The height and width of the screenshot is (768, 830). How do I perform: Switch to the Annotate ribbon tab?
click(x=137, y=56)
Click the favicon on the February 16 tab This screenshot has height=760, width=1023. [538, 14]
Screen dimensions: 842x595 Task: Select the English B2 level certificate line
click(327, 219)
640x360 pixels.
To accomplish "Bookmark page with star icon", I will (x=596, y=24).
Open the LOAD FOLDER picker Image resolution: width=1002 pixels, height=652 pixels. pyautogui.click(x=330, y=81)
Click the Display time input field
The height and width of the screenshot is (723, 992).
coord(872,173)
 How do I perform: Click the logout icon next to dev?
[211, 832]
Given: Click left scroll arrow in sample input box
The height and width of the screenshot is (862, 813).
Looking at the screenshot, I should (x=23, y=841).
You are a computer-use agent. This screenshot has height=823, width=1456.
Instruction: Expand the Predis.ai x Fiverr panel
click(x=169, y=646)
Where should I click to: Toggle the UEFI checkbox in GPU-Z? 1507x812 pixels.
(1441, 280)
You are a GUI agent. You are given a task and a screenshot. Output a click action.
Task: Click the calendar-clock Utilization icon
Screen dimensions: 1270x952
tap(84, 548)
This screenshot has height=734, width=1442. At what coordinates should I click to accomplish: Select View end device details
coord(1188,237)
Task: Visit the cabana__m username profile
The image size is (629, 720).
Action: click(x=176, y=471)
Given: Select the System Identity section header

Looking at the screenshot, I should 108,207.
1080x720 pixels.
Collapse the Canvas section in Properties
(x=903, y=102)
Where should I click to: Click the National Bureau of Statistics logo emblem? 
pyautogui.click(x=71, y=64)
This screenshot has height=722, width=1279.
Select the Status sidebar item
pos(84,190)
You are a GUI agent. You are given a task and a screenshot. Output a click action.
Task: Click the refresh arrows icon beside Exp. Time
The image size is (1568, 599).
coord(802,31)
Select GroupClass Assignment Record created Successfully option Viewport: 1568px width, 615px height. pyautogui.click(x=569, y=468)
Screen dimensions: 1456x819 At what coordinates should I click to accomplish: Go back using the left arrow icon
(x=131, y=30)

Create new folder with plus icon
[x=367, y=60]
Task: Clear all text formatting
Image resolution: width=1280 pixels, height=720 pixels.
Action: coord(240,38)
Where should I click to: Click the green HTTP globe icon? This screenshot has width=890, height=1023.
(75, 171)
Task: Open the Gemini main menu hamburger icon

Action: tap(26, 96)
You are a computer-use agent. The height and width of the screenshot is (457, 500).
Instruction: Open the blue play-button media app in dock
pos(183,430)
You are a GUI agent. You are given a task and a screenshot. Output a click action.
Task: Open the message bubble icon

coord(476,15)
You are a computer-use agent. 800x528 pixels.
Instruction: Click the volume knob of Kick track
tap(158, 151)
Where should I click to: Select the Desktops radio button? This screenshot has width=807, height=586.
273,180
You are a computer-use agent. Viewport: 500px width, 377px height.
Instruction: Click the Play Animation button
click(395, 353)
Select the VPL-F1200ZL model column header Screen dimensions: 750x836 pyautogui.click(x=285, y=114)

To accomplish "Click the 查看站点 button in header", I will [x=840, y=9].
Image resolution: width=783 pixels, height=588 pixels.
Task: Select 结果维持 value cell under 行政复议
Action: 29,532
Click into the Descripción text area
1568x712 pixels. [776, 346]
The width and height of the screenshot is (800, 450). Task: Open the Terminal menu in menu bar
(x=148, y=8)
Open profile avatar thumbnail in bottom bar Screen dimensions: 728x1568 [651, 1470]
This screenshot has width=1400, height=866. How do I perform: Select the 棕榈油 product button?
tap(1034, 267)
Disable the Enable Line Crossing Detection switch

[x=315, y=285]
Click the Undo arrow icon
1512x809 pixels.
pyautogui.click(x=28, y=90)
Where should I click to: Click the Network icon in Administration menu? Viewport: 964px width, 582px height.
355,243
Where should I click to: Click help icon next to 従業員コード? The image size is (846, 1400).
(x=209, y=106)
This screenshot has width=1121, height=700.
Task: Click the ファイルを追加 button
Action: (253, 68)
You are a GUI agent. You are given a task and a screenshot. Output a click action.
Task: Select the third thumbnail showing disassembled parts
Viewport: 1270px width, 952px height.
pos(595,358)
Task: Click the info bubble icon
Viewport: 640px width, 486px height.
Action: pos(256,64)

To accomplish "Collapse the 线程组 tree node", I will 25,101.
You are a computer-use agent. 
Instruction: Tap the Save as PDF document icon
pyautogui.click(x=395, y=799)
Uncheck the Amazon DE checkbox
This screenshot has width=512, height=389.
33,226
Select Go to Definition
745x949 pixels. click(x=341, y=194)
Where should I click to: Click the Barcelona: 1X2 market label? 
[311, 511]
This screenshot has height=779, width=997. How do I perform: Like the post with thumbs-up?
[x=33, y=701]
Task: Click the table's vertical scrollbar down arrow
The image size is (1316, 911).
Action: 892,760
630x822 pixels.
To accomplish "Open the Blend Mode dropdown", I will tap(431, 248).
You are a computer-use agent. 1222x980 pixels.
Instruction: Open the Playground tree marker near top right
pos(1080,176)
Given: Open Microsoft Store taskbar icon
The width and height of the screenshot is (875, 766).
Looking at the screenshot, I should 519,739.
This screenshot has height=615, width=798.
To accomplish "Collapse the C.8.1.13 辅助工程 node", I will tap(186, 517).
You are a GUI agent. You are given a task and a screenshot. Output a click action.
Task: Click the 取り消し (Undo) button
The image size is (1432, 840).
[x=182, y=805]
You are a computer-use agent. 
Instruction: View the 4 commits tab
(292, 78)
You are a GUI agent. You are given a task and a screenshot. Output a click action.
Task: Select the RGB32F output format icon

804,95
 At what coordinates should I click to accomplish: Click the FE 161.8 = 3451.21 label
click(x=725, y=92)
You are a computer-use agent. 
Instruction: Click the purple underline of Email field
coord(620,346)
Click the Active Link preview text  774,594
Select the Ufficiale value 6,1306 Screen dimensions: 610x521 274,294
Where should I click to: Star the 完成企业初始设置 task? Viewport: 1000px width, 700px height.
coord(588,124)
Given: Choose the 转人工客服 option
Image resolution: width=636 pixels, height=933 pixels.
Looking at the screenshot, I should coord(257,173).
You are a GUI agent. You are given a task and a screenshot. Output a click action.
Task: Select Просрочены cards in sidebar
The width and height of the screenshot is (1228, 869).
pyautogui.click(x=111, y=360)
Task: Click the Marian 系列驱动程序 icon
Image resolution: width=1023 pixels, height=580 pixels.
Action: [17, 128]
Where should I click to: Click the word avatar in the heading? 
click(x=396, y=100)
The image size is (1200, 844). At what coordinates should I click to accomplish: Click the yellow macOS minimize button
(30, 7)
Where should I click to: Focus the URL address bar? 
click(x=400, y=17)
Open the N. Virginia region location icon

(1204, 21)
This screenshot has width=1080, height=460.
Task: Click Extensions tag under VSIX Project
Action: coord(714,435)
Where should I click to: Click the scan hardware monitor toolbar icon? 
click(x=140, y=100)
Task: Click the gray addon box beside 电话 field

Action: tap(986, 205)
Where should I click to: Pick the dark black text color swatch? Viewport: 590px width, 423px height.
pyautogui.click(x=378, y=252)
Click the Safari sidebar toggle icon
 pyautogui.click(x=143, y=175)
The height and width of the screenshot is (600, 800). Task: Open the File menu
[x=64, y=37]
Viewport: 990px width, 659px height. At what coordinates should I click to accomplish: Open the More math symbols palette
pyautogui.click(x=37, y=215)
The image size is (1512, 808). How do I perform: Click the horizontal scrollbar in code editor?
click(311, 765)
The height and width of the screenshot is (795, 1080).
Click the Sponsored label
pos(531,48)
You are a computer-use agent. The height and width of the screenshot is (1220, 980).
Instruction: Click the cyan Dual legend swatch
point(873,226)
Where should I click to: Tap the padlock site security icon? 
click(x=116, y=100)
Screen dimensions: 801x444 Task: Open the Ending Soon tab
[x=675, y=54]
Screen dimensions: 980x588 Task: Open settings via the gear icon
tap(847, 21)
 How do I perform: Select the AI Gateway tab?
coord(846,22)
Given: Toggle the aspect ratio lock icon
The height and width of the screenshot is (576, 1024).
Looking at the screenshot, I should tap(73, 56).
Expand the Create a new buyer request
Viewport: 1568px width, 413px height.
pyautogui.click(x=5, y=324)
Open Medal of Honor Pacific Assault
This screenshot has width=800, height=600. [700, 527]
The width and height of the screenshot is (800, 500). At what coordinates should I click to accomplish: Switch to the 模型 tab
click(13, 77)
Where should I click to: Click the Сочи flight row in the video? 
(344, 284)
● ● ● ● ●
Determine how many lines above contain "node" as a word or string. Give the number alone.

EXERCISE SOLUTION ▸ 2